What you will do
Give again, exactly, every line of the entries below from the one that has "Çocuk Oyun Parkları (694, 248)" to the last.

********

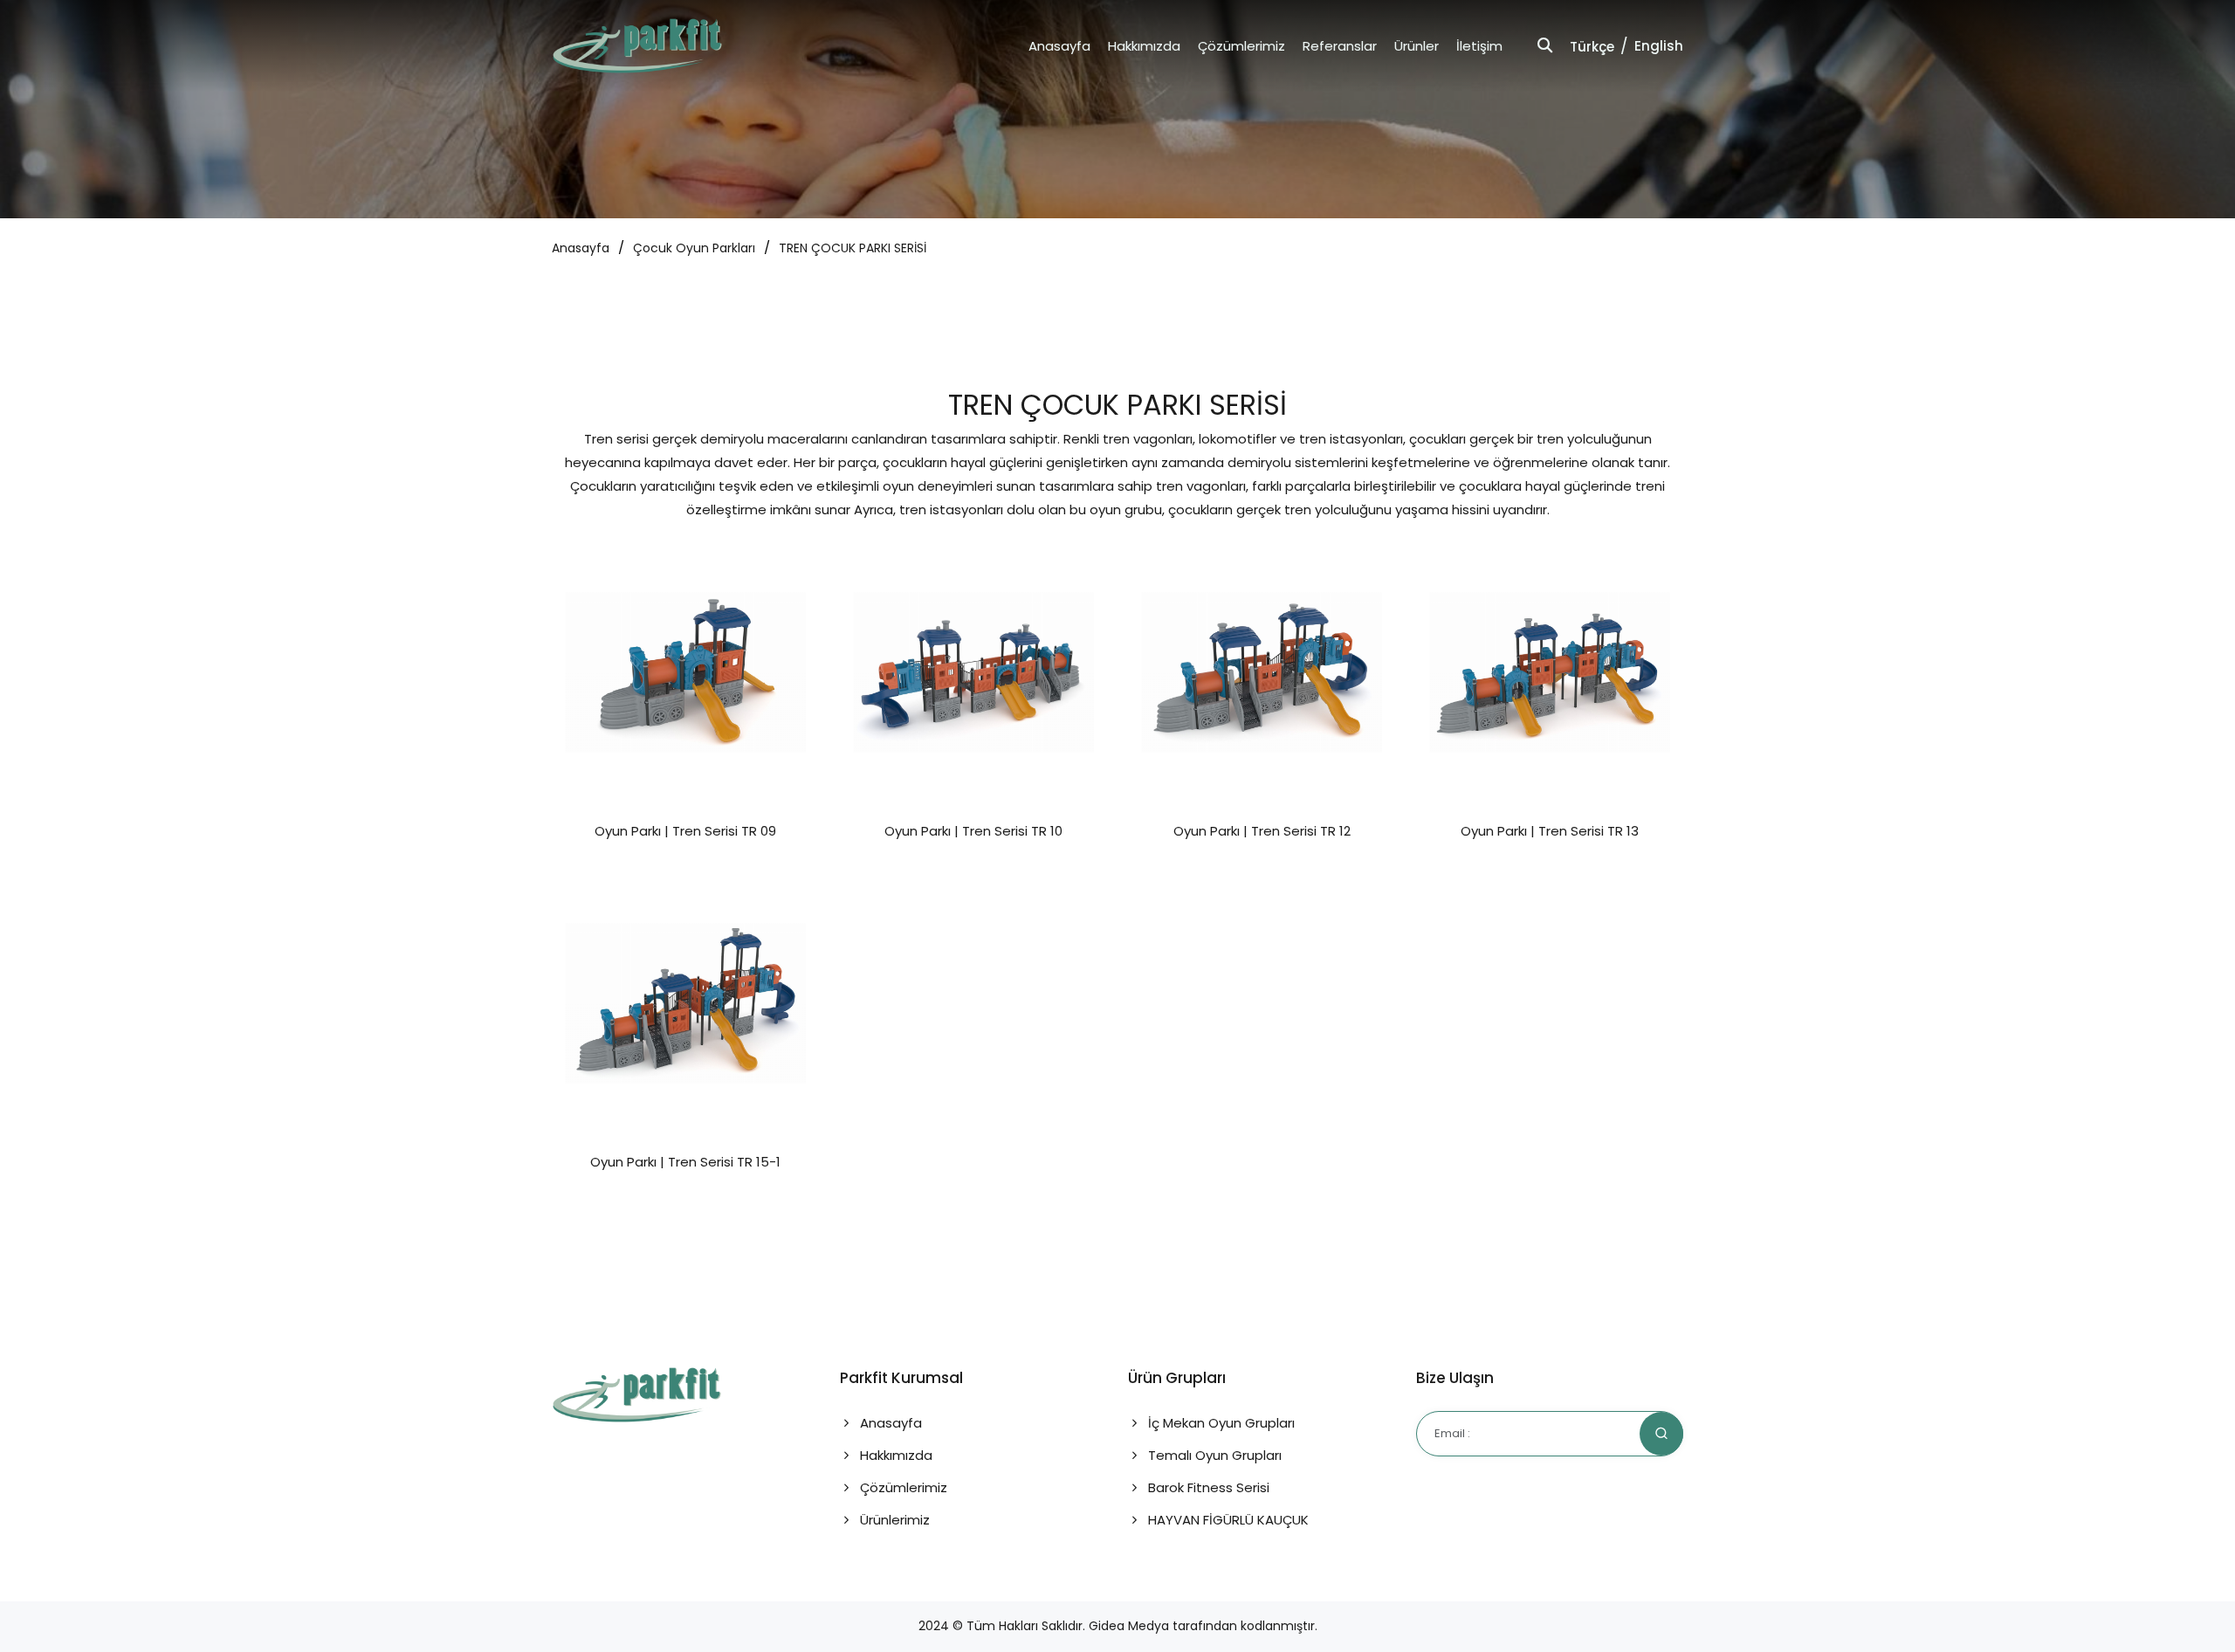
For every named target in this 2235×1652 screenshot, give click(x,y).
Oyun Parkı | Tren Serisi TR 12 (1262, 831)
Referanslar (1340, 46)
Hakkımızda (1144, 46)
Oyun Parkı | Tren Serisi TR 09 (685, 831)
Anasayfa (1059, 46)
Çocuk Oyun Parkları (694, 248)
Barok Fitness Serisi (1207, 1487)
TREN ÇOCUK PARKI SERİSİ (852, 248)
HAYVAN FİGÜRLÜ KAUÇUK (1227, 1520)
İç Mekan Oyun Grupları (1220, 1423)
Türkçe (1592, 47)
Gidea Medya (1129, 1626)
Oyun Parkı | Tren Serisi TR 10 (973, 831)
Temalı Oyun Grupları (1213, 1455)
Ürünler (1416, 46)
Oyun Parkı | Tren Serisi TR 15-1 (685, 1162)
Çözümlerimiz (1241, 46)
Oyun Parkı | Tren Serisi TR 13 (1550, 831)
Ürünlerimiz (893, 1520)
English (1658, 46)
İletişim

********

Result for this exercise
Çocuk Oyun Parkları (694, 248)
Barok Fitness Serisi (1207, 1487)
TREN ÇOCUK PARKI SERİSİ (852, 248)
HAYVAN FİGÜRLÜ KAUÇUK (1227, 1520)
İç Mekan Oyun Grupları (1220, 1423)
Türkçe (1592, 47)
Gidea Medya (1129, 1626)
Oyun Parkı | Tren Serisi TR 10 (973, 831)
Temalı Oyun Grupları (1213, 1455)
Ürünler (1416, 46)
Oyun Parkı | Tren Serisi TR 15-1 (685, 1162)
Çözümlerimiz (1241, 46)
Oyun Parkı | Tren Serisi TR 13 (1550, 831)
Ürünlerimiz (893, 1520)
English (1658, 46)
İletişim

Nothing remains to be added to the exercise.